Using A Simple Audio Compression as a Learning Tool for CS Students

Patrick Mcdowell; Kuo-Pao Yang; Mark W. Bland

doi:https://doi.org/10.5281/zenodo.18075122

Volume 14, Issue 11 (November 2025)

Using A Simple Audio Compression as a Learning Tool for CS Students

DOI : https://doi.org/10.5281/zenodo.18075122

Download Full-Text PDF Cite this Publication

Open Access
Article Download / Views: 70
Authors : Patrick Mcdowell, Kuo-Pao Yang, Mark W. Bland
Paper ID : IJERTV14IS110179
Volume & Issue : Volume 14, Issue 11 (November 2025)
Published (First Online): 22-11-2025
ISSN (Online) : 2278-0181
Publisher Name : IJERT
License: This work is licensed under a Creative Commons Attribution 4.0 International License

PDF Version

View

Text Only Version

Using A Simple Audio Compression as a Learning Tool for CS Students

Patrick McDowell, Kuo-pao Yang, Mark W. Bland

Computer Science Department Southeastern Louisiana University Hammond, LA 70402, USA

Abstract – In this paper we review a simple FFT-based audio compression algorithm that can be easily adjusted to have better fidelity, or better compression with a loss of fidelity. The proposed algorithm was developed as a teaching tool to facilitate the connection between mathematics, science, and computer science. The algorithm is a lossy compression and was implemented in python.

Keywords – Fast Fourier Transform (FFT); Audio Compression Algorithm; Python

INTRODUCTION

Computational Thinking (CT) was first conceptualized by Papert in 1980 [1] and has since been identified as an important skill for everyone, not just computer scientists [2]. Despite recent attention [3, 4] to the importance of including CT in curriculums as a way to foster the development of problem- solving skills, anecdotal observations support the conclusion that current students often are unable to employ the resulting transfer of training that one might expect. In this paper we discuss the development of an audio compression algorithm that has been used to teach principles of compression and suggest its use as a novel way to bridge the gap between signal processing and computer science in Machine Learning and Pattern Analysis classes for upper level and graduate students. This algorithm can be used with other basic compression techniques such as run-line compression [5] and vector-based compressions [6] to provide students with insight into the interactions of various disciplines including signal processing, computer science, and statistics. We find this topic to be important because of the significant roles it plays in audio and video streaming and still-image compression.

Typical computer science curriculums include significant content in mathematics and science, but unlike fields such as electrical and mechanical engineering, the connection between the supporting mathematics and science courses, and the major computer science courses is not as direct. One of the goals of teaching these topics, and this algorithm was to provide the students with a practical application that teaches and illustrates the intertwined nature of these areas of study.

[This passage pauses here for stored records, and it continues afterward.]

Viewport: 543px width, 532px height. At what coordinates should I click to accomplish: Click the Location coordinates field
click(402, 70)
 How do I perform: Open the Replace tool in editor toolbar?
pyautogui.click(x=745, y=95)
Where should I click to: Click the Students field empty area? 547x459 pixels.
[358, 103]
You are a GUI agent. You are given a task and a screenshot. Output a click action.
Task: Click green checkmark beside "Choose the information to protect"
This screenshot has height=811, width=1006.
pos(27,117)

Our algorithm is a lossy compression and is similar to mp3 [7] audio compressions in that it relies heavily on the Fast Fourier Transform (FFT) [8]. One interesting attribute of this algorithm is that it is tunable, meaning that the user can specify how much of the energy of the original signal should be kept. When keeping a large percentage of said energy, the compression ratio is in the 7 to 10 range, and the audio clarity

is rich. However, when the energy parameter is set lower, the compression ratio increases dramatically with a corresponding drop in the clarity. Interestingly, the audio is still fairly clean at a ratio of 20:1, though listening closely reveals acoustic degradation, notably in some of the higher frequency ranges. At a compression ratio of approximately 35:1, the audio quality becomes similar to an AM radio during stormy weather, in that the artifacts are discernable while the audio is easily recognizable. At a ratio of 65:1, the artifacts are more noticeable while the audio is still easily recognizable, and at a ratio of approximately 133:1, the song is recognizable, but at this point there are dropouts during playback.

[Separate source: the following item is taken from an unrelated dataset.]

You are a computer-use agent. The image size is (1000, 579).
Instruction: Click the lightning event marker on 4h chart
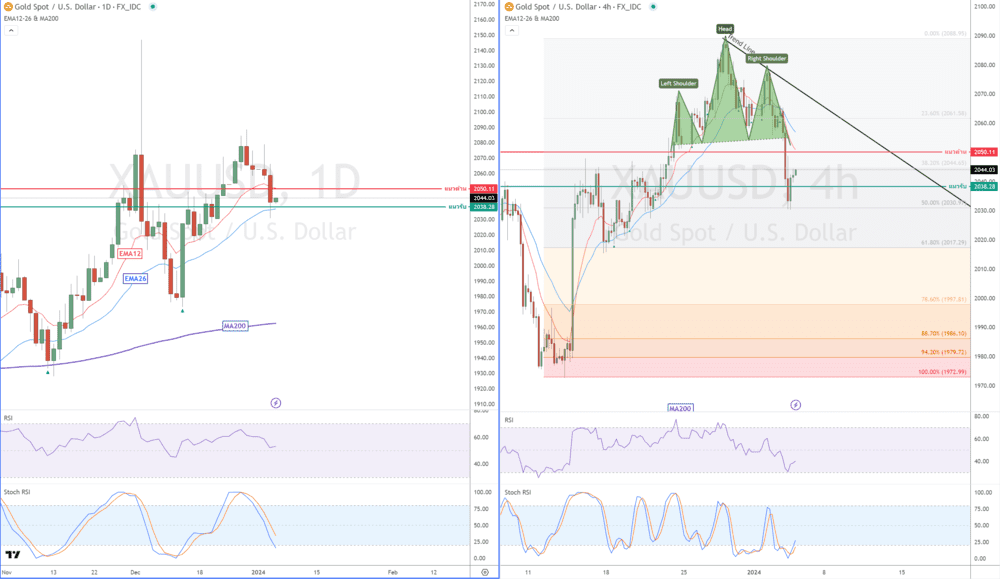[x=796, y=405]
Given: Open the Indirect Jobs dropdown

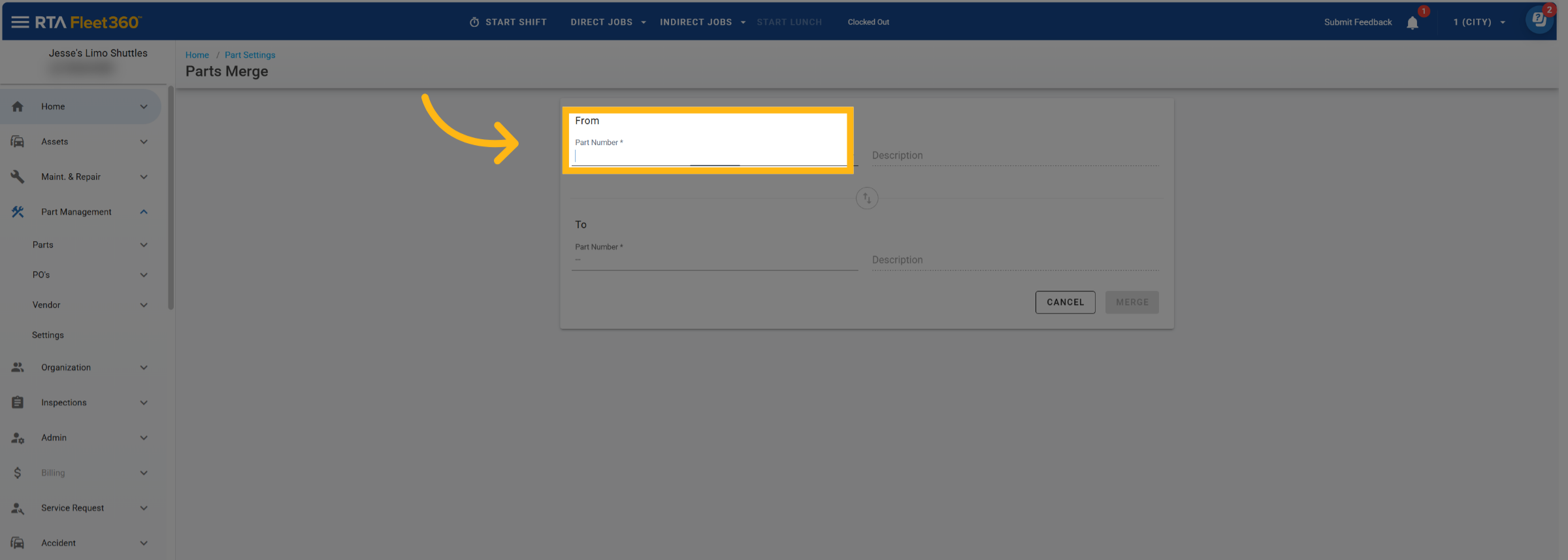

The algorithm was implemented in python and tested on an MP3 file that had a broad frequency range and a reasonable dynamic range (most of the testing was done using Wild Cherrys Play that Funky Music) [9]. Note that in Python, the MP3 file is converted to a complete lossless 2 channel audio signal, and that is the starting place for this compression algorithm. That being said, in this paper we will provide a short background, a discussion of the algorithm including a detailed outline using flow diagrams, and some concluding remarks with suggestions for improvements.
BACKGROUND AND MOTIVATION

A popular assignment in machine learning/neural network courses is to compress an image using a Kohonen [10] neural network. This assignment is a fun and easy way to learn about vectorized compressions and Kohonen networks. The assignment can be modified by replacing the neural network with a statistical/histogram approach with gives similar results. While the histogram approach causes the codebook to lose its topological meaning; the codebook entries are no longer arranged in a manner in which similar entries are neighbors, it does have benefits of speed and demonstrates an interesting statistical approach.

Vectorized image compression is typically performed using a 3-pixel by 3-pixel vector (such as a dither pattern). At this vector size a 9 to 1 compression of the image is realized if the codebook is not included. Here, the codebook is the collection of ideal vector patterns used to compress the image. Codebooks can be one dimensional or two dimensional. Typical sizes for one dimensional code books are 128 to 1024 vectors; larger sizes usually aid in more faithful image reproductions. The function of the Kohonen network is to find the collection of vectors that can best duplicate the image. Larger vector sizes result in higher compression ratios; however, image artifacts are more visible with larger vector sizes.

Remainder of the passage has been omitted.